Mes intentions de recherche, orientées initialement vers les parcours de placement et leurs devenirs psychiques, m’obligeait à trouver-créer une médiation adéquate. J’avais imaginé un organigramme insitutionnel. Lorsque mon champ de recherche s’est élargi à l’ensemble des jeunes incarcérés, la médiation devait éviter une confrontation directe à l’abstraction de la question institutionnelle et permettre l’évocation d’institutions socioéducatives parmi d’autres lieux, les habitations familiales, les lieux de vacances ou les espaces imaginaires.
Le "concept" de trajectoire spatiale de M. Bonetti, médiation avec laquelle j’étais intervenue auprès de primoarrivants en France m’a paru pertinent.
La consigne retenue est la suivante :
‘" Je vous propose de dessiner une trajectoire spatiale. Vous représenterez sur un dessin trois types de lieux : ceux où vous avez habité de manière permanente, les lieux que vous avez occupés de manière transitoire et les lieux imaginaires qui ont eu de l’importance pour vous. Ce dessin doit représenter une trajectoire dans le temps du plus loin possible jusqu’à aujourd’hui. Vous notez des dates, les événements qui vous paraissent importants.
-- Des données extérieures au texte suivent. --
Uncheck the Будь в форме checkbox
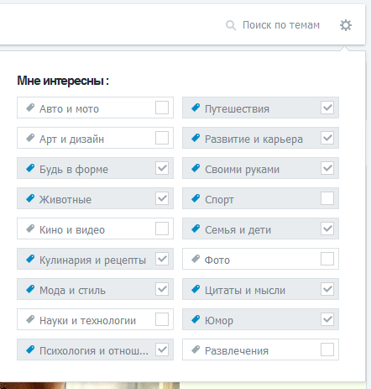Image resolution: width=371 pixels, height=389 pixels. click(x=162, y=168)
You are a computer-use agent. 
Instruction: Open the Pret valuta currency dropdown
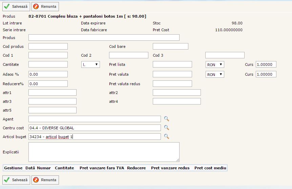click(x=215, y=74)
Vous pouvez différencier les trois types de lieux en utilisant différentes couleurs" 283 .’Nous insistons sur la notion de trajectoire et la liberté d’organisation. Cette consigne conjugue spatialité et historicisation.
La trajectoire spatiale articule initialement deux lectures, sociologique et psychologique, de l’inscription sociale dans les espaces urbains et de l’investissement affectif de l’habitat au sein d’une démarche de sociologie clinique 284 .
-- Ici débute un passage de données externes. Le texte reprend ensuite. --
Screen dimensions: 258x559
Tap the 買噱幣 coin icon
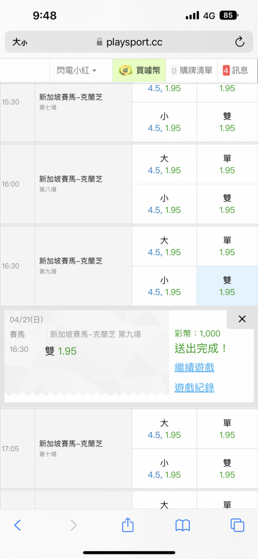[125, 70]
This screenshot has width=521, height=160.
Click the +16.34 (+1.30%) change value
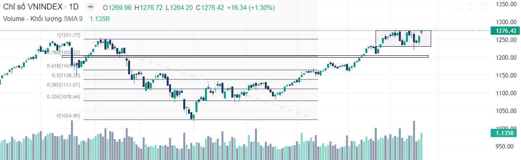pyautogui.click(x=251, y=8)
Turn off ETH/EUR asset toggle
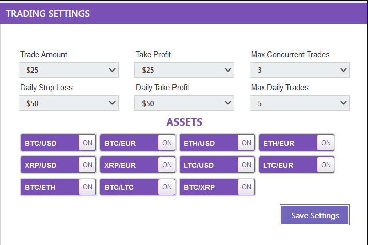Image resolution: width=368 pixels, height=245 pixels. pyautogui.click(x=326, y=143)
Le regard du psychologue voit un terrain de jeu, un terrain d’aventure où le sujet expose dans un plaisir d’enfant retrouvé, plaisir anal vécu comme non dangereux, une succession d’espaces situés temporellement.
Le récit graphique comporte l’obligation de dessiner une trajectoire marqué par des évenements. Trajectoire et événements se complètent dans la construction du récit, les événements sont organisés en une sériation chronologique.
Deux point sont essentiels :
L’événement psychique s’inscrit dans le récit impliqué. Les événements psychiques depuis la petite enfance jusqu’au jour de la rencontre, les traces mnésiques issues de l’histoire du sujet se métaphorisent sous les ruptures de la trajectoire spatiale.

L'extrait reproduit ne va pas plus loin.